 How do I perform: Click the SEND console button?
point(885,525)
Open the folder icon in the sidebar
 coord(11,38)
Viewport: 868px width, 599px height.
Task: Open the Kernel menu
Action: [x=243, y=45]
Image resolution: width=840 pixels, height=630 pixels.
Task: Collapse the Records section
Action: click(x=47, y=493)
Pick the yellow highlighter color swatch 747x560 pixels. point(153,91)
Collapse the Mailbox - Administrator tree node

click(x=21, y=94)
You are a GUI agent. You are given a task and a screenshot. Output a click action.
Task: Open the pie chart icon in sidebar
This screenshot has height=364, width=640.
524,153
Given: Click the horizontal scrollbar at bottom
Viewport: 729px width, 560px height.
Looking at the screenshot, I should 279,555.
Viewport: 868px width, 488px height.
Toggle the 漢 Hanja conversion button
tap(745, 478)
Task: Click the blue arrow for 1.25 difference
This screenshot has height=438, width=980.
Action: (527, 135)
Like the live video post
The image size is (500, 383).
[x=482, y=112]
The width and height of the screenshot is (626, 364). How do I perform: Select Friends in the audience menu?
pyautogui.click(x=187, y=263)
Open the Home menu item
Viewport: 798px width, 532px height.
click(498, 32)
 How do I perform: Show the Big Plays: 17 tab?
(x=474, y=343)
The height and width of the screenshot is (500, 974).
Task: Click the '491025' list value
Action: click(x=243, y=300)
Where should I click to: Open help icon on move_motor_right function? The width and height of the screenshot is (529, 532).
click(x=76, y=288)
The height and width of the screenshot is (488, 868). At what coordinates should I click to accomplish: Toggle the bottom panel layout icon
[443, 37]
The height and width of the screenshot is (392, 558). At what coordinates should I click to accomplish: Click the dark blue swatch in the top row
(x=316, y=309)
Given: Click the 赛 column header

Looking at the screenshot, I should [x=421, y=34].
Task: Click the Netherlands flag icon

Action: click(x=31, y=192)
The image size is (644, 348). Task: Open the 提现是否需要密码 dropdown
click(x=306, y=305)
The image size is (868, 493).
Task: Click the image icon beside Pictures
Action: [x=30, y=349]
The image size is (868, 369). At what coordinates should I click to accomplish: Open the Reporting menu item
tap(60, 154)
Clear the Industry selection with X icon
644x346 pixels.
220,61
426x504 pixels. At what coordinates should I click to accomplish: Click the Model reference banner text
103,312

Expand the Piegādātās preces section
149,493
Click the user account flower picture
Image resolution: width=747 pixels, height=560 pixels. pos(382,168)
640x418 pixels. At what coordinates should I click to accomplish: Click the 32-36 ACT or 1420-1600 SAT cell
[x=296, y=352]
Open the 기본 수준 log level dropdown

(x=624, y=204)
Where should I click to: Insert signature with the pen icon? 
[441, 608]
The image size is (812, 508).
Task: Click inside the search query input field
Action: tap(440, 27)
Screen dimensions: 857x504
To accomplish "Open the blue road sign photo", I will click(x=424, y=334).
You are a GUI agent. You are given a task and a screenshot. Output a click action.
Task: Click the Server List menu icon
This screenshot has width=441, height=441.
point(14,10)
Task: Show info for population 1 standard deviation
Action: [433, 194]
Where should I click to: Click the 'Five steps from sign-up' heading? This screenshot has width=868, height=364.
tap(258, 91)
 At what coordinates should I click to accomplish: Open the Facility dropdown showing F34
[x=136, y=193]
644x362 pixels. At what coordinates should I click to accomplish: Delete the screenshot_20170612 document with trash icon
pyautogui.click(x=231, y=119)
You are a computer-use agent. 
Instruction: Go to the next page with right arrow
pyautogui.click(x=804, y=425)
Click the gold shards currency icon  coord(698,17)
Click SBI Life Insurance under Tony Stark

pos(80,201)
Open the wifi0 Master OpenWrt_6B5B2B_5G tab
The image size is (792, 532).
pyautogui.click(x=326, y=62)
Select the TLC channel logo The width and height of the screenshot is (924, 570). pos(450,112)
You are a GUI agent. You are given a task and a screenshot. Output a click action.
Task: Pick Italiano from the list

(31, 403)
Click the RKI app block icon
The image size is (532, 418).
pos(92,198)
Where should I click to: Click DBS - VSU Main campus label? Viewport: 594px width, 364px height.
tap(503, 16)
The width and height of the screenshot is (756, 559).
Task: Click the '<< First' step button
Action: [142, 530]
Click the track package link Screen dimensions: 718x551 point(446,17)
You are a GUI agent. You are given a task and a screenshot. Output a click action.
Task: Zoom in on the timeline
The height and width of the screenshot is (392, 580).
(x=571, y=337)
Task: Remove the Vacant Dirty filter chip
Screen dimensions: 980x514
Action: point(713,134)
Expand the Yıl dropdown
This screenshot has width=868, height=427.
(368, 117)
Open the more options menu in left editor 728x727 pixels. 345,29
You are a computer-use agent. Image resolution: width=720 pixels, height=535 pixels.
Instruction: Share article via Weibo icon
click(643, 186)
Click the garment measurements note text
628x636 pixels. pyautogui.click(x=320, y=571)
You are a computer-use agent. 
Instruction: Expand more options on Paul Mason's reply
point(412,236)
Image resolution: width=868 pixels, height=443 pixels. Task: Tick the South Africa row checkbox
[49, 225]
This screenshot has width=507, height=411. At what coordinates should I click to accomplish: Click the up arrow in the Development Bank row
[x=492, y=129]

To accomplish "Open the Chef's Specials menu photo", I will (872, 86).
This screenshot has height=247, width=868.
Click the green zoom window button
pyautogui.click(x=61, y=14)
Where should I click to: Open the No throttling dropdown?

- **What to produce**:
Reproduce word for word the stretch of lines from the very first one through the line containing "Action: click(x=47, y=493)".

- **Response to this task**:
 How do I perform: Click the SEND console button?
point(885,525)
Open the folder icon in the sidebar
 coord(11,38)
Viewport: 868px width, 599px height.
Task: Open the Kernel menu
Action: [x=243, y=45]
Image resolution: width=840 pixels, height=630 pixels.
Task: Collapse the Records section
Action: click(x=47, y=493)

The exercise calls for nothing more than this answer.